======== RECORD EXCERPTS ========

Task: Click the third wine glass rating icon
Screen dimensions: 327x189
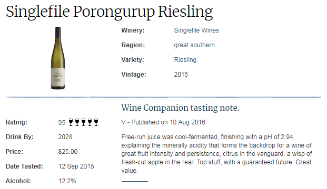Action: (83, 122)
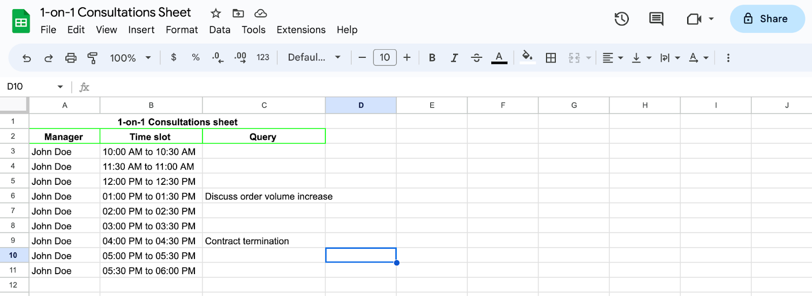This screenshot has width=812, height=296.
Task: Toggle bold formatting
Action: click(x=432, y=58)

========

• WHAT YOU WILL DO
Copy every item above line for line, leaving out the pictures.

• SOLUTION FOR THIS TASK
Task: Click the third wine glass rating icon
Screen dimensions: 327x189
Action: (83, 122)
This screenshot has width=812, height=296.
Task: Toggle bold formatting
Action: click(x=432, y=58)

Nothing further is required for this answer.